Format the records from their start through the line containing "tap(520, 377)", inclusive, as a numbered list with one line per item, leaving out blank lines and including nothing past that line.

[Word and element location records]
....
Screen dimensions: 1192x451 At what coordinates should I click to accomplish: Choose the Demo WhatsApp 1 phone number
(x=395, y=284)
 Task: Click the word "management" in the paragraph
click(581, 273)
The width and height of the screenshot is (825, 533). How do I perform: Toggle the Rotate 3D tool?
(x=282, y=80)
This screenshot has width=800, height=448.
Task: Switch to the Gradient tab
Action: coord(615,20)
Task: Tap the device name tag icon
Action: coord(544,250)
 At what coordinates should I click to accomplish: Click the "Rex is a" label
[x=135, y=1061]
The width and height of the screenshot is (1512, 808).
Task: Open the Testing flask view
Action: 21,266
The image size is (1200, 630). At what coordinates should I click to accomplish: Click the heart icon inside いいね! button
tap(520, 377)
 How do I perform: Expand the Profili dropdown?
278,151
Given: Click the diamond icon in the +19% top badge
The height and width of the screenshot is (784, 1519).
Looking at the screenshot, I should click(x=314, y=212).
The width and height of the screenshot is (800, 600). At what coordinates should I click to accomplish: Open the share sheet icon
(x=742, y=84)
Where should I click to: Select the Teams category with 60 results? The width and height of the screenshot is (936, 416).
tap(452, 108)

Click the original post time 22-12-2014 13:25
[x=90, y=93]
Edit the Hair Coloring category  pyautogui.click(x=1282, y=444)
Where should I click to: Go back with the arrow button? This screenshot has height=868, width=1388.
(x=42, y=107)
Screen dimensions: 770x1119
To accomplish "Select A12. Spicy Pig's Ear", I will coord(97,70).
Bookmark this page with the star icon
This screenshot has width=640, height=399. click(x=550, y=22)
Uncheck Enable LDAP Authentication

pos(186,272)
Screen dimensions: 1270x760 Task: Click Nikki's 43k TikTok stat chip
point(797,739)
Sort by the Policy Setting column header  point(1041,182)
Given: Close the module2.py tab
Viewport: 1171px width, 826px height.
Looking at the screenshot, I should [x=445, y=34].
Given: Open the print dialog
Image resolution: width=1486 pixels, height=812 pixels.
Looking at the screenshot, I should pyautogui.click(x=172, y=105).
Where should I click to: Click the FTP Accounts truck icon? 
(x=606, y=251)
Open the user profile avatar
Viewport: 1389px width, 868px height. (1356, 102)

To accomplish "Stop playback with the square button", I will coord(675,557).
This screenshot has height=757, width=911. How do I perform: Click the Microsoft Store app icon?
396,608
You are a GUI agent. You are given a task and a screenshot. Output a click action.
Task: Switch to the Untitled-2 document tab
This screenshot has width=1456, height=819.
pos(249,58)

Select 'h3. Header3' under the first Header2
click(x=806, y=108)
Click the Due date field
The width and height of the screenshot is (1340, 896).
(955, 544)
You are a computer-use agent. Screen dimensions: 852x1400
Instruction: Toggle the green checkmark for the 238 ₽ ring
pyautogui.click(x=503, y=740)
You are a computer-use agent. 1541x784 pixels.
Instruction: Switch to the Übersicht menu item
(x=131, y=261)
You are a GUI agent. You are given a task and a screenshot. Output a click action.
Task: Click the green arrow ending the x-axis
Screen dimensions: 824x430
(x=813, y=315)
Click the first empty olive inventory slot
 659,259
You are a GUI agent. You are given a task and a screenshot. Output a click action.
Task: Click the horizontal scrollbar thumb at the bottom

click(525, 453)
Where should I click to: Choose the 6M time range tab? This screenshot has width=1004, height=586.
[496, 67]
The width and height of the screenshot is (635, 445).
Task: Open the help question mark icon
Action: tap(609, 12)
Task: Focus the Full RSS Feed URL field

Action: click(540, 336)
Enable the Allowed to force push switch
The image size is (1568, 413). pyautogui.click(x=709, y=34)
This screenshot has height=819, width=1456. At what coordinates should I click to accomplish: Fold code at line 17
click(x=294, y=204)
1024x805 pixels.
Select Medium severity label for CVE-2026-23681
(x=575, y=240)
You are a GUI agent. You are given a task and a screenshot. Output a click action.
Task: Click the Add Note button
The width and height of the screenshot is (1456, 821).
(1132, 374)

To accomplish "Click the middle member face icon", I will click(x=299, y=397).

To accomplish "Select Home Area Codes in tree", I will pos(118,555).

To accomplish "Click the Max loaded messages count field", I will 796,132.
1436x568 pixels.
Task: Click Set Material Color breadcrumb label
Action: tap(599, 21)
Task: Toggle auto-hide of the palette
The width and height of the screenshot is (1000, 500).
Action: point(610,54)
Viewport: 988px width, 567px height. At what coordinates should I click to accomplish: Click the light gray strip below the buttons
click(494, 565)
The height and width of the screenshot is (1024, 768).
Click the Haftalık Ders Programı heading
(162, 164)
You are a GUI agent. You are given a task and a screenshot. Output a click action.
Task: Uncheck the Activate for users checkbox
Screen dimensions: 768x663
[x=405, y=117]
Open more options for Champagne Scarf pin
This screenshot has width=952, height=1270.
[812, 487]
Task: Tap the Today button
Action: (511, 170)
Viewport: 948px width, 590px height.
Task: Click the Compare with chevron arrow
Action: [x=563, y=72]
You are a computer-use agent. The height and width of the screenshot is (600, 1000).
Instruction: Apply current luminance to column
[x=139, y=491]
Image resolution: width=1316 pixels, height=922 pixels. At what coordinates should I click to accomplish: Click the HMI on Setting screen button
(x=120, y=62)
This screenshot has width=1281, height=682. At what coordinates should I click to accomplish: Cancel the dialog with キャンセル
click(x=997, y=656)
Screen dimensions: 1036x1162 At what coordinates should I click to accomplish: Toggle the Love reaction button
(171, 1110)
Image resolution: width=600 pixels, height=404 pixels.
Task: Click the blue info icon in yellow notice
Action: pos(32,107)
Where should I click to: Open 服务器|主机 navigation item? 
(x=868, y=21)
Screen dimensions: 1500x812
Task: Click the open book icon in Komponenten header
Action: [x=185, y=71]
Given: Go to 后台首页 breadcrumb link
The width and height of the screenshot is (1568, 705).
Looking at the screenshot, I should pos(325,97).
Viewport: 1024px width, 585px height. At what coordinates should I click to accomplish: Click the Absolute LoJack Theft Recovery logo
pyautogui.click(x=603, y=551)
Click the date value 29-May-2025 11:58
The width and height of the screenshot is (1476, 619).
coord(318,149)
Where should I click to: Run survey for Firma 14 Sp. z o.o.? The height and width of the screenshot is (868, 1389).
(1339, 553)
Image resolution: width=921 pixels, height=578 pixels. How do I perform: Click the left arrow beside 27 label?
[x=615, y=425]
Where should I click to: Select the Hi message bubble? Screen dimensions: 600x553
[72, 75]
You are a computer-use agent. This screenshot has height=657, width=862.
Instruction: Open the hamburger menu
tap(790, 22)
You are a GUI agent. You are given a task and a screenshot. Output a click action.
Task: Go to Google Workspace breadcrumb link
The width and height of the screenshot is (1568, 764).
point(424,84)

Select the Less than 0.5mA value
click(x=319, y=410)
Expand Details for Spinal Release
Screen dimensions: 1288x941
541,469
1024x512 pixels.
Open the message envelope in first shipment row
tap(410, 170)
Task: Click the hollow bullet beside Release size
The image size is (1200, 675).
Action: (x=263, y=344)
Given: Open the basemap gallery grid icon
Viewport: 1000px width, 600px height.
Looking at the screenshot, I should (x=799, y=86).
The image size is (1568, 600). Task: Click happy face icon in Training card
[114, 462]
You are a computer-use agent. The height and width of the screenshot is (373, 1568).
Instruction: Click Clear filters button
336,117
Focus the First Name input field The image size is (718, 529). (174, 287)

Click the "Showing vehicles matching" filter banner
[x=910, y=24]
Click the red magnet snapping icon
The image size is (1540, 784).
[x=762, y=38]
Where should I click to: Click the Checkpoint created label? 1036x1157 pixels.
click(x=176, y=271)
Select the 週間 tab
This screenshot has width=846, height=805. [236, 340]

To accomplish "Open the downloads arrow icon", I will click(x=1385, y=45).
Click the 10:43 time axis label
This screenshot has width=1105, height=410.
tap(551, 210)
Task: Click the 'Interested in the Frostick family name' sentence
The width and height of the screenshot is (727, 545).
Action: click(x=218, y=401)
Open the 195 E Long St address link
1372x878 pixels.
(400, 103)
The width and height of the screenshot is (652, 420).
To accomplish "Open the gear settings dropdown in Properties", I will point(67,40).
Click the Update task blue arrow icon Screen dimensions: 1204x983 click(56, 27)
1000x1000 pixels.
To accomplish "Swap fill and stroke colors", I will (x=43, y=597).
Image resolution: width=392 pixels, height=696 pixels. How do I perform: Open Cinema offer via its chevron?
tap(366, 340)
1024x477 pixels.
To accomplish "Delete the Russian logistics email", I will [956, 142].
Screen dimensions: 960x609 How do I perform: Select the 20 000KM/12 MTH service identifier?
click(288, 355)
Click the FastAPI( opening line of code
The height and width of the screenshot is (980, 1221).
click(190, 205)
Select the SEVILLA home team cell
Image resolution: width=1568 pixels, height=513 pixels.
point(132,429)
....
#### [Answer to this problem]
1. Screen dimensions: 1192x451 At what coordinates should I click to accomplish: Choose the Demo WhatsApp 1 phone number
2. (x=395, y=284)
3.  Task: Click the word "management" in the paragraph
4. click(581, 273)
5. The width and height of the screenshot is (825, 533). How do I perform: Toggle the Rotate 3D tool?
6. (x=282, y=80)
7. This screenshot has width=800, height=448.
8. Task: Switch to the Gradient tab
9. Action: coord(615,20)
10. Task: Tap the device name tag icon
11. Action: coord(544,250)
12.  At what coordinates should I click to accomplish: Click the "Rex is a" label
13. [x=135, y=1061]
14. The width and height of the screenshot is (1512, 808).
15. Task: Open the Testing flask view
16. Action: 21,266
17. The image size is (1200, 630). At what coordinates should I click to accomplish: Click the heart icon inside いいね! button
18. tap(520, 377)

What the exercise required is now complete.